Re: Crash on promotion when recovery.conf is renamed

From: Magnus Hagander <magnus(at)hagander(dot)net>
To: Michael Paquier <michael(dot)paquier(at)gmail(dot)com>
Cc: Heikki Linnakangas <hlinnaka(at)iki(dot)fi>, PostgreSQL-development <pgsql-hackers(at)postgresql(dot)org>
Subject: Re: Crash on promotion when recovery.conf is renamed
Date: 2016-12-17 12:23:54
Message-ID: CABUevEzEoXQAc0ifyVF7XYpPrXOCt3P2_B465bLO4W_uFQirbw@mail.gmail.com
Views: Raw Message | Whole Thread | Download mbox | Resend email
Thread:
Lists: pgsql-hackers

On Fri, Dec 16, 2016 at 7:08 AM, Michael Paquier <michael(dot)paquier(at)gmail(dot)com>
wrote:

> On Thu, Dec 15, 2016 at 11:25:10AM +0200, Heikki Linnakangas wrote:
> > On 12/15/2016 10:44 AM, Magnus Hagander wrote:
> > > I wonder if there might be more corner cases like this, but in this
> > > particular one it seems easy enough to just say that failing to rename
> > > recovery.conf because it didn't exist is safe.
> >
> > Yeah. It's unexpected though, so I think erroring out is quite
> reasonable.
> > If the recovery.conf file went missing, who knows what else is wrong.
>
> i'd rather not mess up with the exiting behavior and just complain to the
> pilot to not do that. This enters in the category of not removing the
> backup_label file after taking a backup...
>

I'm happy to say that people shouldn't do that. However, we have a system
that is unnecessarily fragile, by making something like that so easy to
break. This could equally happen in other ways. For example, someone could
accidentally provision a recovery.conf with the wrong permissions.

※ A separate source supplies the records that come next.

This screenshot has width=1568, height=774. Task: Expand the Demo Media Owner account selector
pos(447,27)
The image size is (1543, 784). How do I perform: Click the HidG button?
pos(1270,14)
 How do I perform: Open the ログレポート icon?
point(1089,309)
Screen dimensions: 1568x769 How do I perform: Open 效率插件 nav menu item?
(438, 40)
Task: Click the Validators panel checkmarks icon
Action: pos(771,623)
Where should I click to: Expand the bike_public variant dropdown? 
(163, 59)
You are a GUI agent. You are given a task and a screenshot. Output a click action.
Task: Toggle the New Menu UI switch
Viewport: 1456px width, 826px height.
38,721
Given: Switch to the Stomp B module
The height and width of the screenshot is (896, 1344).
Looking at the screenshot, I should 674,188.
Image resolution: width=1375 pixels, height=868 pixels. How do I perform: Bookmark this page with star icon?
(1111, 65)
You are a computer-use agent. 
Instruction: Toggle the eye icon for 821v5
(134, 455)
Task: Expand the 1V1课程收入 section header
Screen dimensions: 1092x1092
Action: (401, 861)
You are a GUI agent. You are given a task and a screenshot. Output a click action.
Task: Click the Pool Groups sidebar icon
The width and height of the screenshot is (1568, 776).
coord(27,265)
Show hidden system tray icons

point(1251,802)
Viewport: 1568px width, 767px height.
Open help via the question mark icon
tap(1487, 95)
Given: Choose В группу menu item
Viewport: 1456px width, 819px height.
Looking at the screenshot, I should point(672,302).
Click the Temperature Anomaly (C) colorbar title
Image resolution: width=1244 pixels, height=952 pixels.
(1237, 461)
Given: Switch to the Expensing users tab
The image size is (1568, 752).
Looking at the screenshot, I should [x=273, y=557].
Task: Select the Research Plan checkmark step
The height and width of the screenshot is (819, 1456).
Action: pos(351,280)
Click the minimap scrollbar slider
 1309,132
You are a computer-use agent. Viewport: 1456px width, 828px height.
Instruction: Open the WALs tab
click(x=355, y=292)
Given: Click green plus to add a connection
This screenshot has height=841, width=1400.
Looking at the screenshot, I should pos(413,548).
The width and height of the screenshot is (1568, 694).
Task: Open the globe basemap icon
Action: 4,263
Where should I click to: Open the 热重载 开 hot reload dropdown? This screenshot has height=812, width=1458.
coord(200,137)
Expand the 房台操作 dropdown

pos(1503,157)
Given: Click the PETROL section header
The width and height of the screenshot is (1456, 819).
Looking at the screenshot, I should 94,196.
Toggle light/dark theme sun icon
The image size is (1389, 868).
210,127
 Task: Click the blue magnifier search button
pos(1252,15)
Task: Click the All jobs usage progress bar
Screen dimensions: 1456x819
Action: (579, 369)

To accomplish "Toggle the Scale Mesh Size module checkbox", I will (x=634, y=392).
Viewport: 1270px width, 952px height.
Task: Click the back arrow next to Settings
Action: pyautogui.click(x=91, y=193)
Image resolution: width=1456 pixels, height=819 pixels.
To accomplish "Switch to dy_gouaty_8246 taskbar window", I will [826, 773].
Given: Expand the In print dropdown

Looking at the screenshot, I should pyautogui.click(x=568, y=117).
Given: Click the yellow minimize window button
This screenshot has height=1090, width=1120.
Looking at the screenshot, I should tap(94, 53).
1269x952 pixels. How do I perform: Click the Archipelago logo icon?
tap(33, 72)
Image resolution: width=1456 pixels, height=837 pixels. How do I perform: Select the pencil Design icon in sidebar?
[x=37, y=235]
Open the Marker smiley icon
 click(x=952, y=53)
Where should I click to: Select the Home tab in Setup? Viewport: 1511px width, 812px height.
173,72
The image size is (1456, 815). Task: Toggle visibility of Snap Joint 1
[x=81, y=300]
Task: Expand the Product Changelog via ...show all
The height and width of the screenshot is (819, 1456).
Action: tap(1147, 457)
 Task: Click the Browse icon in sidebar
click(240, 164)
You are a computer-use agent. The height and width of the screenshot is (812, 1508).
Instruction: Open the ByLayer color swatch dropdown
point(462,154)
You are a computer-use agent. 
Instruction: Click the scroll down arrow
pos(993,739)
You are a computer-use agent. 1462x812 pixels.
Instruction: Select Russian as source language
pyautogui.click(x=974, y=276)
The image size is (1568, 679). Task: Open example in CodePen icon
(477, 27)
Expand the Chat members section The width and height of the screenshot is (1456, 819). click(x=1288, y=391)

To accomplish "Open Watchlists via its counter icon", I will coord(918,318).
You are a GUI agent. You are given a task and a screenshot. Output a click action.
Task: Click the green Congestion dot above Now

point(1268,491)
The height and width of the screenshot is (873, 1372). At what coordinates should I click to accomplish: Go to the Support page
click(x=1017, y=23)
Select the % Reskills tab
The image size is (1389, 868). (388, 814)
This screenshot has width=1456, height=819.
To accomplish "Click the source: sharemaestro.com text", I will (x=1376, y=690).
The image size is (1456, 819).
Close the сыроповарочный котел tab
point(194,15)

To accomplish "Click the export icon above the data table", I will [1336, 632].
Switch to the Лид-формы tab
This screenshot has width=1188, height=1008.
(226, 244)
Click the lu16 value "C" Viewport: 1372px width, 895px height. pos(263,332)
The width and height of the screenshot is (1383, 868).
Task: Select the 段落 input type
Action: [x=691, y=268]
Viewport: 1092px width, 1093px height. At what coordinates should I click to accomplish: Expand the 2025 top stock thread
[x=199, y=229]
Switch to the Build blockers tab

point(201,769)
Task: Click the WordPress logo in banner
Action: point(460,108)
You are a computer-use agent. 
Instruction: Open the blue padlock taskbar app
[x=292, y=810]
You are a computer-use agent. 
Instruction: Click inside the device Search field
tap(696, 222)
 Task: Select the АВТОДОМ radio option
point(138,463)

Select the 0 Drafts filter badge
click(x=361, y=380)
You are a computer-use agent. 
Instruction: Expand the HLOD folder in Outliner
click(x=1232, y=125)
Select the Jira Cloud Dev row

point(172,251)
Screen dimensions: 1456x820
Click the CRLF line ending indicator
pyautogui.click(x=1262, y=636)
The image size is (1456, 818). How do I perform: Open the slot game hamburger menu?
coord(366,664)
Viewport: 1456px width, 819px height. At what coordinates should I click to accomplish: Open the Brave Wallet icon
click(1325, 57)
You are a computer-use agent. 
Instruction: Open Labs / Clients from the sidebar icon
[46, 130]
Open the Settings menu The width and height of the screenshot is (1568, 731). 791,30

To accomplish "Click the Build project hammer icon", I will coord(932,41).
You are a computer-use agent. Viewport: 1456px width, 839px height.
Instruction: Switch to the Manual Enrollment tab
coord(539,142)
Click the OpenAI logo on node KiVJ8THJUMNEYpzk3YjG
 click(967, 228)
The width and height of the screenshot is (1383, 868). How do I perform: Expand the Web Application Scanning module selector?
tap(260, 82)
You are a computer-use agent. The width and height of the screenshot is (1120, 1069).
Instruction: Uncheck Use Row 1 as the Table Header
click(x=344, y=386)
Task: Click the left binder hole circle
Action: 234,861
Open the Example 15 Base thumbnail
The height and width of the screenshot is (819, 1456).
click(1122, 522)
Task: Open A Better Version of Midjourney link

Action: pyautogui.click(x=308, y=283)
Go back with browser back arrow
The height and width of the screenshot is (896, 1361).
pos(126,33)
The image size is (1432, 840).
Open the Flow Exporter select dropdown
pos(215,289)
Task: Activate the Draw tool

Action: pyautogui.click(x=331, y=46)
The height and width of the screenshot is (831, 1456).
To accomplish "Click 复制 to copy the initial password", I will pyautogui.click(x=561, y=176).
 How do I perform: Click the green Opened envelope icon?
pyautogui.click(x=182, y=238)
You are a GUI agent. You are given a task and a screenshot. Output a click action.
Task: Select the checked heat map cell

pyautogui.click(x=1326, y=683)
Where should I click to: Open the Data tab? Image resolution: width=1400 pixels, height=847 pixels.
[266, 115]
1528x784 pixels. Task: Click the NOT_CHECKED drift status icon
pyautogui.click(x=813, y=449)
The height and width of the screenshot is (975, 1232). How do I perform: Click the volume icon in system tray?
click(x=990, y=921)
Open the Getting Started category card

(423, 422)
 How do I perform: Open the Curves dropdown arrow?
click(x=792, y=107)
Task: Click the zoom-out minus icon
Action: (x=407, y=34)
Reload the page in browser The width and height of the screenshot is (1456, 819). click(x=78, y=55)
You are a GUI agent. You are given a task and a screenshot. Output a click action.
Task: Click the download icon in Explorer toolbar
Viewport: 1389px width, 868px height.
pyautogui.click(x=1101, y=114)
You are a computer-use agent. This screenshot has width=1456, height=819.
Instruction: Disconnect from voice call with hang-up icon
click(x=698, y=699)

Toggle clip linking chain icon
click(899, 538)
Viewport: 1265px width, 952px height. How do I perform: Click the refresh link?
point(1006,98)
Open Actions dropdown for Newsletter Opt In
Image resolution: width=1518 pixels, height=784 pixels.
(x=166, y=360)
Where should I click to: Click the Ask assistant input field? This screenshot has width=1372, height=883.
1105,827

Reducing the fragility of such an important part of the system is a big
improvement, IMO. Of course, we have to be extra careful when touching
those parts.

Bottom line, I'm perfectly fine with failing in such a scenario. I'm not
fine with leaving the user with a corrupt cluster if we can avoid it.

As for your comparison, we fixed the backup_label part by adding support
for taking backups without using the fragile system. So it's not like we
didn't recognize the problem.

>
> > > But in the case of failing to rename recovery.conf for example because
> of
> > > permissions errors, we don't want to ignore it. But we also really
> don't
> > > want to end up with this kind of inconsistent data directory IMO. I
> don't
> > > know that code well enough to suggest how to fix it though -- hoping
> for
> > > input for someone who knows it closer?
> >
> > Hmm. Perhaps we should write the timeline history file only after
> renaming
> > recovery.conf. In general, we should keep the window between writing the
> > timeline history file and writing the end-of-recovery record as small as
> > possible. I don't think we can eliminate it completely, but it makes
> sense
> > to minimize it. Something like the attached (completely untested).
>

I haven't looked at the code either, but the reason is definitely solid -
let's keep the time as short as possible. In particular, keeping it
recoverable for things that are caused by humans, because they will keep
making mistakes. And editing recovery.conf is a normal thing for a DBA to
do (sure, not removing it -- but it's one of the few files in the data
directory that the DBA is actually supposed to handle manually, so that
increases the risk).

And also by doing things in an order that will at least make it less likely
to end up corrupt if people manage to do it anyway.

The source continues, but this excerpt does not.